Primarima' nın düzenlediği Yılbaşı Hediye Çekilişi organizsayonuna ben de katılmıştım. Kurallara göre bize kimden hediye geleceğini bilmiyorduk. Geçen hafta daha önce tanımadığım sevgili Nalan' a ben hediyemi yolladım. Bu sayede de bir blogger arkadaşım daha oldu. Benim hediyem de dün sabah geldi. Paketin üzerindeki ismi okudum, bir anlam ifade etmedi. Çünkü çoğumuzu sadece nickleriyle tanıyorum. Paketi heyecanla açtım. İçinden bu şirin melek ve henüz okumadığım Ayşe Kulin'in Türkan' ı çıktı. Tabii bir de not. Hediyemi yollayan bizim Sufi'ymiş yahu. İç dünyamı süsleyen Sufi...

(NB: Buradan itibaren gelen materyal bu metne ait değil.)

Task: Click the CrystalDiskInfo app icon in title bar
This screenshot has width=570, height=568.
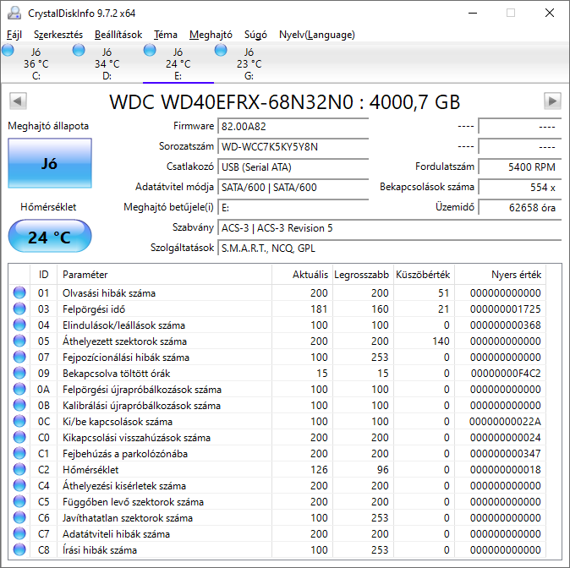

Bloguna yazdım ama buradan da çok teşekkür ederim Dilek. Dünkü sabah şekerim sen oldun. Ben sabah ilk neye sevindiysem, daha doğrusu sabah ilk iş sevinecek birşey bulmalıyım, ben zorlamadan kendiliğinden olduysa tüm günüm öyle geçer. Dün de işte böyle sabahtan tatlı başladı.
Cumartesi akşamı annemlere gittik. Aşure yapmış. Annemin aşuresindeki tadı hiç kimseninkinde bulamıyorum. Ya yıllardır alıştığım için ne bileyim. Gerçi yiyen herkes de bayılıyor. Ben de bugün yapmak istiyordum ama malzemem eksik, yarına kaldı sanırım.
Şimdi kahvaltıya, oradan dip boya için kuaföre, oradan da gezmeye... Gelince turuncu boyunluk göstereceğim size. Siz o arada bu aşureden yiyebilirsiniz.